Psychologists say it is no coincidence that the filter has gained unusual popularity on Instagram in India, especially at a time when a section of the internet was inundated with SOS posts for Covid-related help.

“It matched the tone of the time,” says Anshuma Kshetrapal, a creative arts psychotherapist from Delhi who also created a coil using the filter while still recovering from Covid-19. “It was dark, soft, not festive. This did not interrupt the philosophy of the time, ”she says.

The filter allowed people to experience the outdoors, as most of the poses were of people outside their homes, in their balconies, on their roofs, or in buildings amid lockdown restrictions.

“I know some friends who haven’t been out of their homes since last year and went to their backyard to shoot this video,” says Pepper Content’s Saboo.

AURORA-PISTE1 FILTERETtech

Illustration: Rahul Awasthi

In the midst of the chaos, it brought some calm, even momentarily.

Music and lyrics

The part of the song that became famous thanks to this filter was also symbolic of the times we live in.

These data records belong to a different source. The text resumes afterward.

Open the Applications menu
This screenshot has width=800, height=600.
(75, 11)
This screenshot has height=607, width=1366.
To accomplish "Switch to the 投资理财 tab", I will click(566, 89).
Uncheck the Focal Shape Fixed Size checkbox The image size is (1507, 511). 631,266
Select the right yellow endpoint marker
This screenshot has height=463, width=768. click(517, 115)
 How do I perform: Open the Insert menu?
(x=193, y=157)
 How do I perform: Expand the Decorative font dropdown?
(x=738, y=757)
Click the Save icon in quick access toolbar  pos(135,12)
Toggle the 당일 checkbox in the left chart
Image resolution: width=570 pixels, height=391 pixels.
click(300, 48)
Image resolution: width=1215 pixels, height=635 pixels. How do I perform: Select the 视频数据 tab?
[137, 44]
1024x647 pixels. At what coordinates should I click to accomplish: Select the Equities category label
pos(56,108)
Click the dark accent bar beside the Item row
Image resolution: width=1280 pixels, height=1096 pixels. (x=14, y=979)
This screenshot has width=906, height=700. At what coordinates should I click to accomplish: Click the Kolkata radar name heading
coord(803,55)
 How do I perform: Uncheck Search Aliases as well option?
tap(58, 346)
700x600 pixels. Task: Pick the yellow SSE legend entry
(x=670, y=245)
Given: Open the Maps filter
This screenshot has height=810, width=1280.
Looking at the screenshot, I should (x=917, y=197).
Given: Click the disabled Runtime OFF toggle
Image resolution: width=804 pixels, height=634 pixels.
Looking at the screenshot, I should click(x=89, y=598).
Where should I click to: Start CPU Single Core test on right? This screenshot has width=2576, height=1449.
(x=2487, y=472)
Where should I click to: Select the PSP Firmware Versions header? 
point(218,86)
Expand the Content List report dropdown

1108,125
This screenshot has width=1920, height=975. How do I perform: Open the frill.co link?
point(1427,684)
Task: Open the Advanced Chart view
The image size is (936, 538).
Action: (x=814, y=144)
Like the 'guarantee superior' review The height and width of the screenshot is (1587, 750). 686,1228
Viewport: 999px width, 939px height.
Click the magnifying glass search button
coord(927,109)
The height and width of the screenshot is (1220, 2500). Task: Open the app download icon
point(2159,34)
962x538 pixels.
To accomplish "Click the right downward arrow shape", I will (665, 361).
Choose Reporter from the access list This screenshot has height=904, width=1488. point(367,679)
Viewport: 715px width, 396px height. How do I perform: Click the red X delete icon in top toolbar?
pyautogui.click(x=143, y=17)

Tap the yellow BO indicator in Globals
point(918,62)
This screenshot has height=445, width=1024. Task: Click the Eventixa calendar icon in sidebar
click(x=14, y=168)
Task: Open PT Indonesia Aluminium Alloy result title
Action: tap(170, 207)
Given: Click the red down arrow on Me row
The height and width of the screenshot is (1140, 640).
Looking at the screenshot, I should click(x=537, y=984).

As Surana says: “I don’t know if people realized it but the lyrics
And I was running away, would I ever run away from the world?“Actually corresponded to our current situation.”

Vipasha Malhotra, a young musician from Delhi, rose to fame performing these lyrics for the Indian masses.

Earlier this month, she posted a Hindi rendition of Runaway’s lyrics while using the filter in an Instagram reel, recording over 20 million views and 2 million hearts on her post.

The lyrics in Hindi allowed more Indians to find meaning in the trend, says Malhotra. “It’s like you find the Post Malone songs cool, but connect with Arijit’s songs.”

The reel has caught the attention of actors like Sonam Kapoor and Siddhant Chaturvedi, among others, she says. Actor Mrunal Thakur even messaged her directly to create a full cover of the song in Hindi, which she ultimately did and received several commercial questions afterwards.

She now owes two-thirds of her 63,000 Instagram followers to this trend.

Malhotra was on her first day of menstruation when she created the first Fleeting Aurora Coil. “In addition to the period pain, I was also anxious because my parents were struggling to get immunization slots in Delhi,” she adds.

Working on that reel has been a distraction for her.

For graphic designer Nishar, however, this distraction quickly turned into boredom. “After doing so many edits, I became irritated with the song and started slipping whenever a reel with this filter appeared on my stream,” he says.

And yet, he and all the others who have gained tremendously from this filter are waiting for the next Runaway Aurora filter equivalent. As Adani from Mumbai admits: “Nothing brings more numbers than this filter. It was truly unique.